A Welcome Call for ECPA Reform
A lot has changed technologically, and otherwise, since the Electronic Communications Privacy Act (ECPA) was enacted in 1986. In addition, the law has never been a model of clarity. I litigated a case under ECPA in the late-90’s, McVeigh v. Cohen, representing an individual against the government when the Navy violated ECPA by obtaining online information about my client from AOL without a warrant or consent. In that case, the government actually argued, based on tha statutory language, that ECPA did not apply directly to it, only the online provider. (It lost that argument).

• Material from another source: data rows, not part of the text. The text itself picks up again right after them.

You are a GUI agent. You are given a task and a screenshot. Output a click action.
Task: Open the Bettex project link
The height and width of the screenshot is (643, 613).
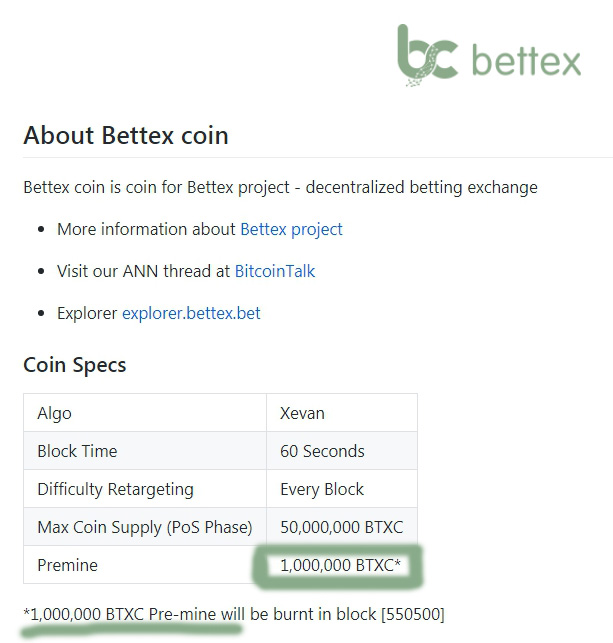291,229
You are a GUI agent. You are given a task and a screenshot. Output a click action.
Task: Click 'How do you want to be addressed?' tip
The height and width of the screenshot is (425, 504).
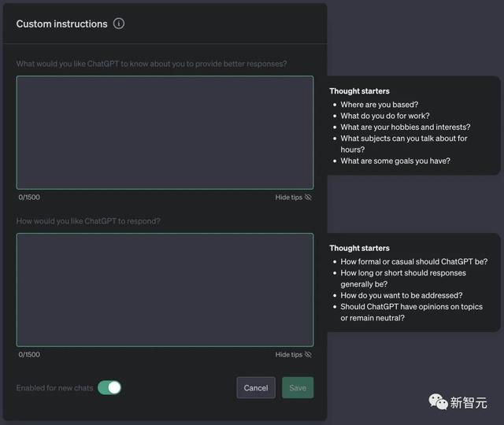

The need for greater clarity in and modernization of ECPA has led to a consortium including Microsoft, Google, AT&T, CDT and the ACLU calling itself “Digital Due Process,” whose tag line is “Modernizing Surveillance Laws for the Internet Age”. The group is calling for requirements that the government obtain a search warrant before obtaining any private communications or documents stored online and before it can track cell phone or other mobile device locations, that the government demonstrate to a court that the data it seeks is relevant to a criminal investigation before monitoring e-mail, instant messaging, text messaging and the telephone, and that there be better protection against bulk data requests concerning an entire class of users. The group hopes to eliminate “a patchwork of confusing standards that have been interpreted inconsistently by the courts”. FPF applauds this effort at ECPA reform.